_Trecho_.
Esta dissertação se configura como uma análise do movimento
LGBT (de lésbicas, gays, bissexuais, travestis e transexuais) brasileiro, focando-
se nessa modalidade de ativismo na cidade de Campinas.
Esse movimento é um dos mais visíveis na sociedade brasileira
contemporânea. Como decorrência desse aumento da visibilidade, da epidemia
do HIV/Aids e de processos de institucionalização temos, principalmente entre
anos 1990 e 2000, um grande número de parcerias entre movimento LGBT e
Estado na promoção de políticas públicas.

[Itens armazenados de uma coleção]
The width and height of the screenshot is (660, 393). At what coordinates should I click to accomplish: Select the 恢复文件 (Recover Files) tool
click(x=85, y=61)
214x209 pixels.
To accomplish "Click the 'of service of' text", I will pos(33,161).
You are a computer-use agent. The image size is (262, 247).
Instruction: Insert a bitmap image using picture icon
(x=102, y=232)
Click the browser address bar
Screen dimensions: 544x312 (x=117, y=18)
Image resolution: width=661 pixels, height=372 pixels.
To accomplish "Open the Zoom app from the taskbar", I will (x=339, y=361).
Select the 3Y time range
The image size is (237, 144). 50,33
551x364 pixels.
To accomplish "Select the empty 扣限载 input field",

==

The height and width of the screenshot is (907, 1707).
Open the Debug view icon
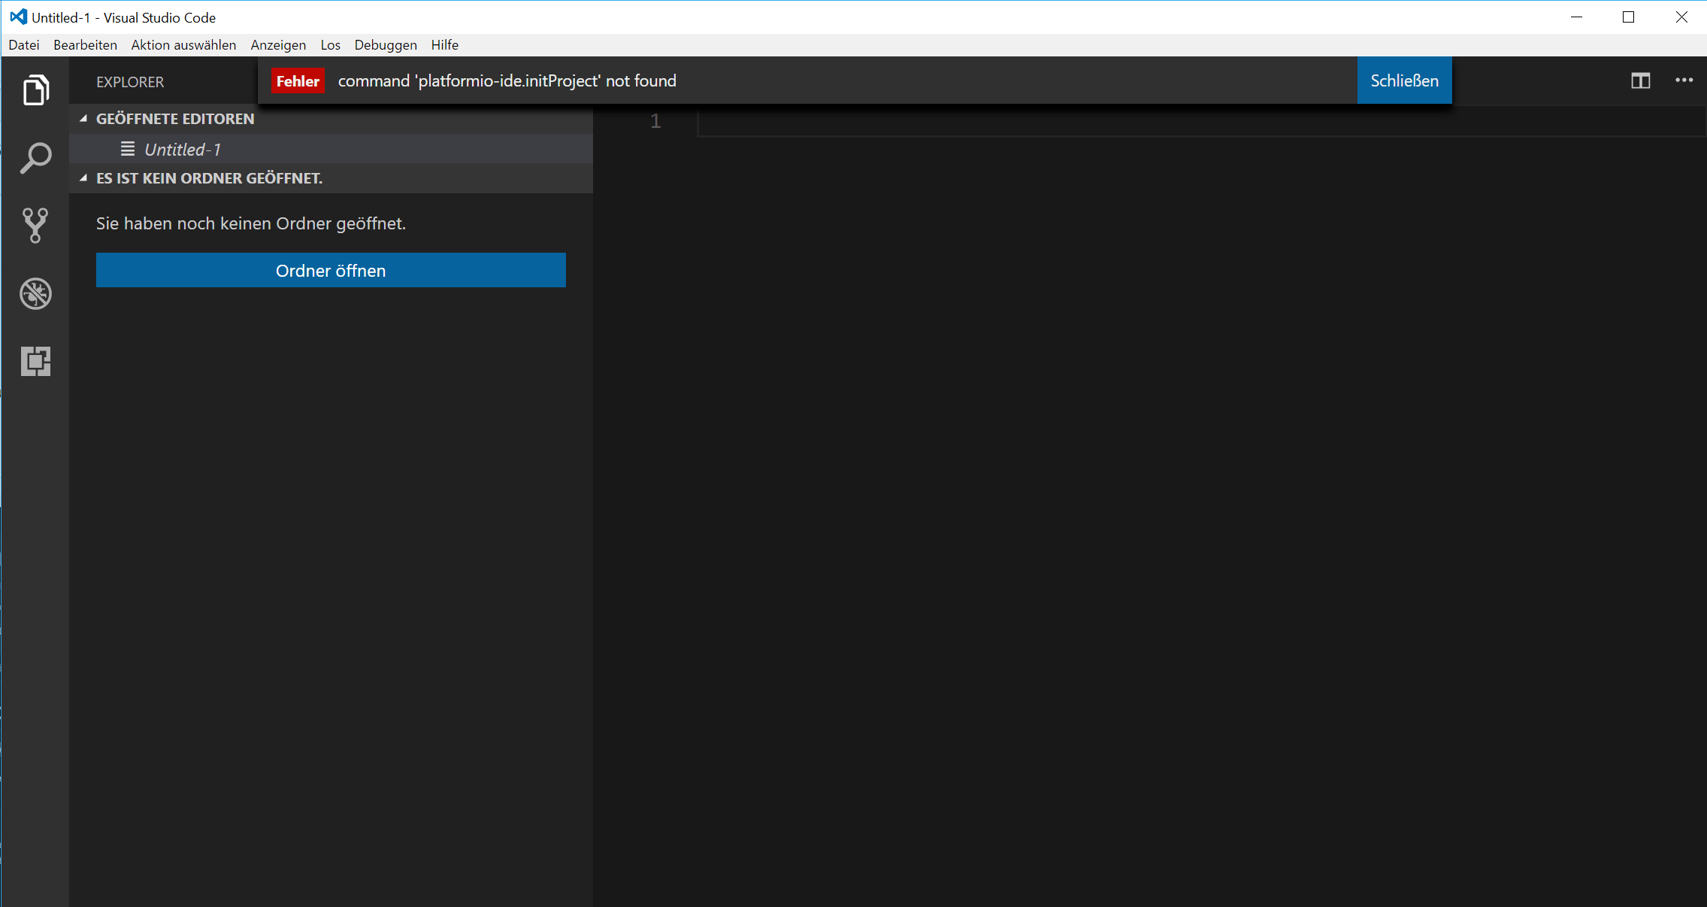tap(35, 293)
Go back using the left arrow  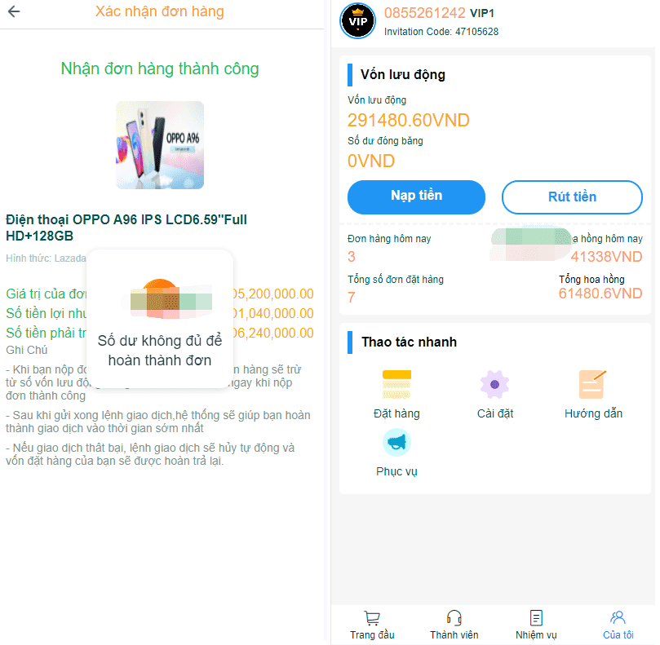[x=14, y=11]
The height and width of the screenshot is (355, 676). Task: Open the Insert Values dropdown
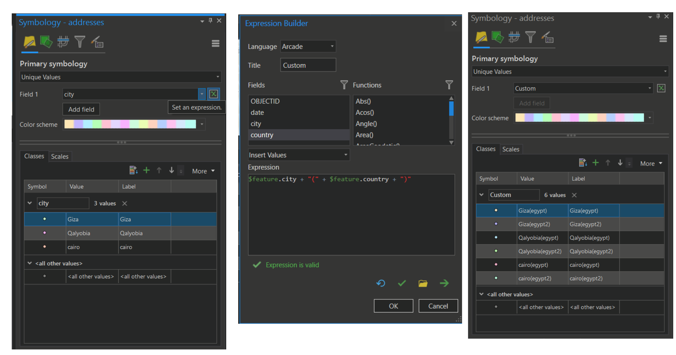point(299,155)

_Tarefa proposta 1_.
Responda com base no trecho sobre o movimento LGBT:
(a) Em qual cidade a análise se concentra?
(b) Em que período houve, principalmente, um grande número de parcerias entre o movimento LGBT e o Estado?
(c) Quais grupos a sigla LGBT abrange?
_Tarefa proposta 2_. Extraia do trecho sobre o movimento LGBT, sem nenhuma alteração, tudo o que vai de "Esta dissertação se" até "cidade de Campinas.".
_Tarefa proposta 3_. Continue o trecho sobre o movimento LGBT em Campinas a partir do ponto em que ele termina.

_Resposta 1_.
(a) Campinas.
(b) Entre os anos 1990 e 2000.
(c) Lésbicas, gays, bissexuais, travestis e transexuais.

_Resposta 2_.
Esta dissertação se configura como uma análise do movimento
LGBT (de lésbicas, gays, bissexuais, travestis e transexuais) brasileiro, focando-
se nessa modalidade de ativismo na cidade de Campinas.

_Resposta 3_.
Apesar disso, e talvez como consequência da própria ampliação da
visibilidade, a virada da última década registra um momento marcado por
disputas em torno do reconhecimento de demandas de LGBT, que têm
encontrado forte resistência na política institucional, principalmente por parte
de políticos conservadores religiosos atuantes no Congresso Nacional. Essa
resistência, se não tem causado retrocesso nas políticas já conquistadas, tem
impedido o avanço do reconhecimento dos LGBT enquanto sujeitos de direito
no Brasil.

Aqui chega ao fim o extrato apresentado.